The next predictable concern is whether increasing to mega-scale sizes might actually decrease the total amount of heat you can produce in the interior due to increasing wall thickness at some point. This does not appear to be the case after running the numbers.
You can see you can make it bigger and bigger, and still put more people in the habitat. The trend appears to continue forever, and breach at least the PW level. Breaching the TW level happens at only (lol) ~200 km radius. Considering the number of people this could house (43 million), that might not be unreasonable.
As a technical note, the mass of both air and metal wall scales linearly with the volume. This is because structural support (assuming some strength value) scales with the (pressure)x(volume) product. That means that, given the material, the habitat requires a constant ratio of air to metal, which is on the order of ~3 for steel with engineering margin. Once you start to think about this, it reveals that if we have mass drivers sending mass from the moon, the air materials, specifically nitrogen, quickly becomes the limiting factor. This is an interesting detail, but not in scope here.
The next objection I'd predict is that my math is wrong. Well, let's look at the breakdown and ask if it looks intuitive.
What we're seeing here is that the low-R regions are under-powered compared to what the steel can handle as a radiator (surprised me). But once we reach the thermal-limited range, we have to allow more temperature drop across the wall due to its increasing thickness. This hits hard due to the T^4 term. At the extreme values of R > 200 km, it would become extremely profitable to add some other heat rejection methods. However, these do not necessarily have to be active. A passive means to increasing heat rejection would be to mix some thermally conductive materials with the structural materials at the cost of a bit more materials.
But overall, I rate the overall idea as almost trollishly effective.
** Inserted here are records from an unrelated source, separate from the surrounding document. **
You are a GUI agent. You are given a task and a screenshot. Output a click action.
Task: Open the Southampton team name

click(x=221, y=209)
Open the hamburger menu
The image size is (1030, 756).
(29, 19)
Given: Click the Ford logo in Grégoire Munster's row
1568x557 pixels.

Like the gravity balloon itself, I'm sure the reason other people haven't seriously put it forward is because of the apparent uselessness of a large volume of air-filled microgravity. To this, I have a very simple answer, which is to use the flow-dividers to add whatever gravity tubes you want inside of it. This is flexible and evolvable. By using metal structural pressurization, we allow a bare metal sphere hab to be built in cislunar space from mostly lunar materials, which can open up days-scale travel time to a place that has an actual shot at offering an experience, in the long-term, better than suburban existence on Earth, to put it in summary.
We also shouldn't ignore the "vibes" factor of it all. A great big metal sphere with a question mark for what goes inside feels very messy in a good way, similar to a cell of biology. This allows for multiple layers of governance, which is something you want when multiple millions of people are involved. Gravity structures are possible in engineering & economics-wise via flow-dividers, which is important due to human biology. This is more exciting IMO than other designs which say "made your world, here you go!" Starting with an atmosphere and re-arranging the interior ad-hoc feels more like Alpha from Valerian than a sterile space stations. Even extending beyond the pressure envelope, the idea has decent resilience to revisions. Put in literal windows? Should be possible. Docking should be taken for granted, which is large penetration, and might need material reinforcement around it, but that's all.